## Requisitos da tarefa
1) Responda com base no trecho abaixo:
(a) Segundo Serra, quando o PSDB deverá escolher seu candidato à Presidência?
(b) Até quando Aécio disse que vai esperar antes de concorrer ao Senado?
(c) Com o que Serra diz ter impaciência?
2) Copie sem alterações a parte da listagem que vai do início até a linha que contém "tap(1209, 1011)", incluindo essa linha. Deixe as imagens de fora da resposta.

## Trecho
###

Líder nas pesquisas de intenção de voto, Serra afirma que o PSDB só deverá escolher seu candidato à Presidência da República em março do ano que vem. O governador de Minas, Aécio Neves, que também quer a vaga de candidato, emprega a tática oposta – e cobra uma definição. Em tom impaciente, Aécio declarou na semana passada que esperará até o fim do ano – caso contrário, vai concorrer ao Senado. Serra aguardou dois dias para responder.

Numa entrevista, ele perguntou à reporter: “Você sabe se o Ciro Gomes (PSB) vai ser candidato? A Dilma já se declarou candidata? Então, por que essa ansiedade?”. E disse: “Minha impaciência é com fila de elevador, banheiro de avião. Tenho nervos de aço na política”.

Não é só uma questão de temperamento, contudo. ÉPOCA teve acesso a um documento de circulação exclusiva entre Serra e seus auxiliares, em que se podem ler argumentos claros e lógicos a favor do silêncio. “A quem lidera as pesquisas, interessa manter mais ou menos congelada a situação”, diz o texto. “Líder de pesquisa que entra em campo cedo demais passa a receber com muita antecedência toda a carga de campanha negativa e de desgaste.”

Com ironia, o documento pergunta: “Causa menos dano se expor e apanhar por oito meses do que por quatro?”. Em outro trecho, o documento diz que, diante da campanha de Dilma, Serra está “em situação dramaticamente assimétrica: tem menos exposição na mídia nacional, menos mobilidade, menos máquina, menos recursos, menos espaço para se defender e contra-atacar do que Lula/Dilma”.

###

## Uma sequência de registros
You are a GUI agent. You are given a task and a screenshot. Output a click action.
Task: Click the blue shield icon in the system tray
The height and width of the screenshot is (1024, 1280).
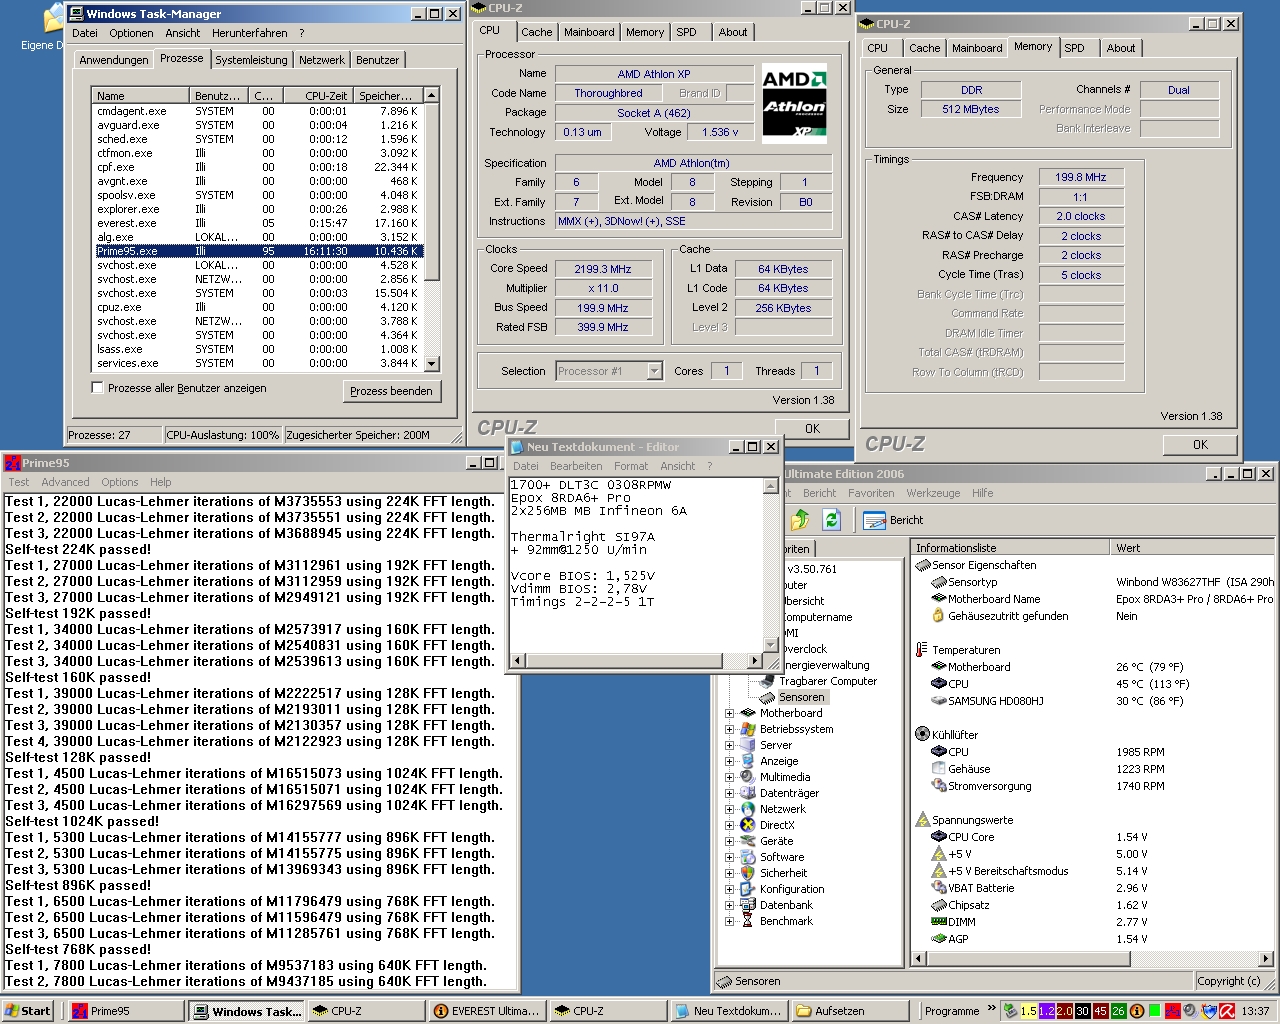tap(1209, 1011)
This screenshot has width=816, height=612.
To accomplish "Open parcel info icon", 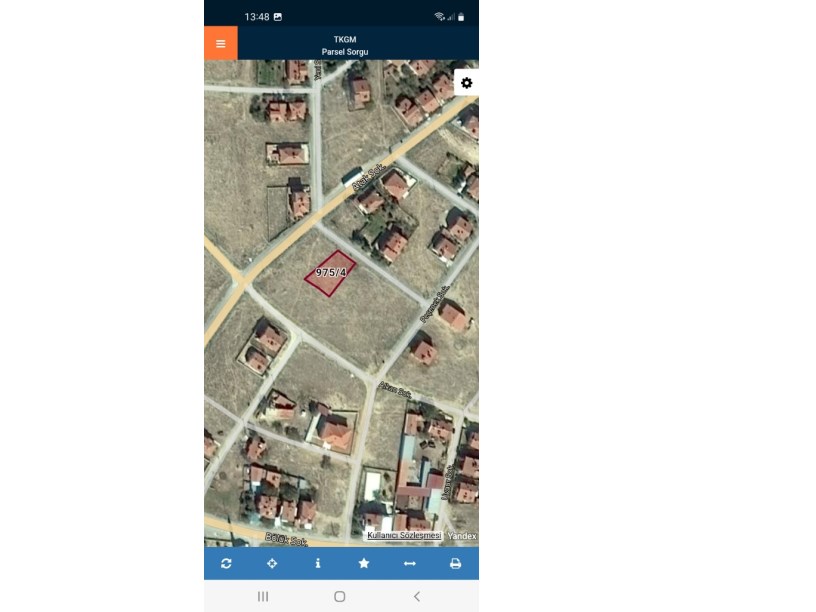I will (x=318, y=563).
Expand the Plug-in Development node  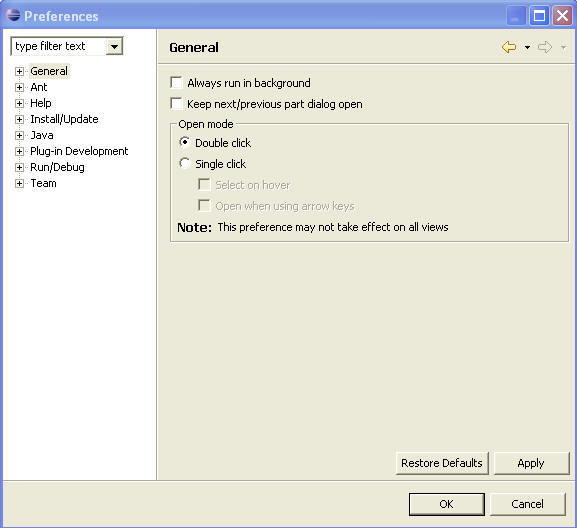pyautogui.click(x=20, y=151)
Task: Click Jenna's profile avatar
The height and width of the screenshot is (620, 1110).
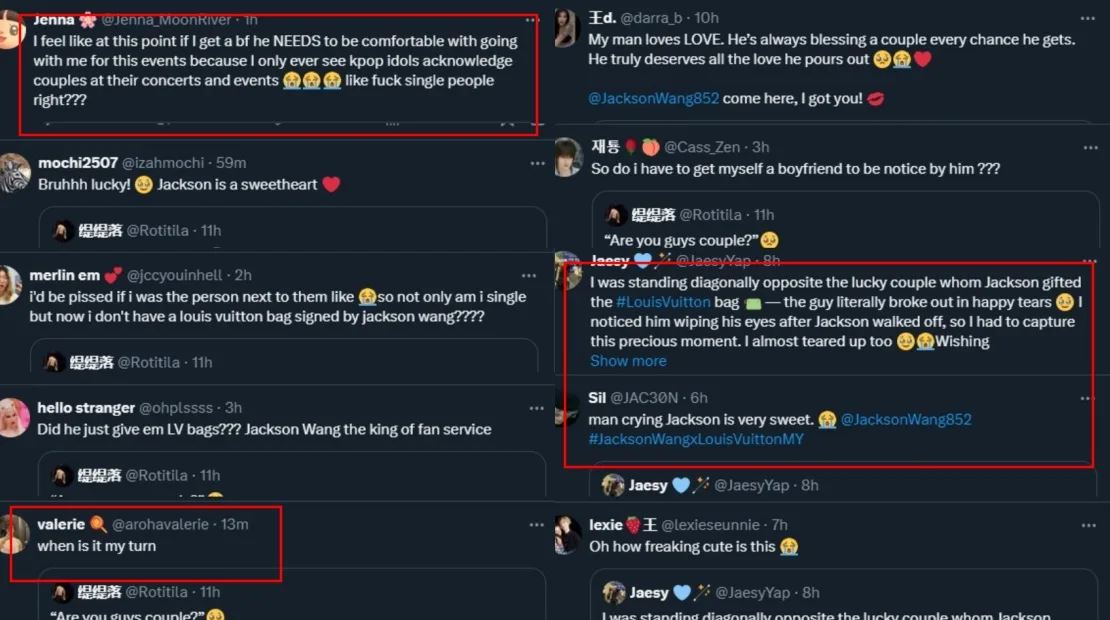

###

## Respostas fornecidas
1)
(a) Em março do ano que vem.
(b) Até o fim do ano.
(c) Com fila de elevador e banheiro de avião.

2)
You are a GUI agent. You are given a task and a screenshot. Output a click action.
Task: Click the blue shield icon in the system tray
The height and width of the screenshot is (1024, 1280).
tap(1209, 1011)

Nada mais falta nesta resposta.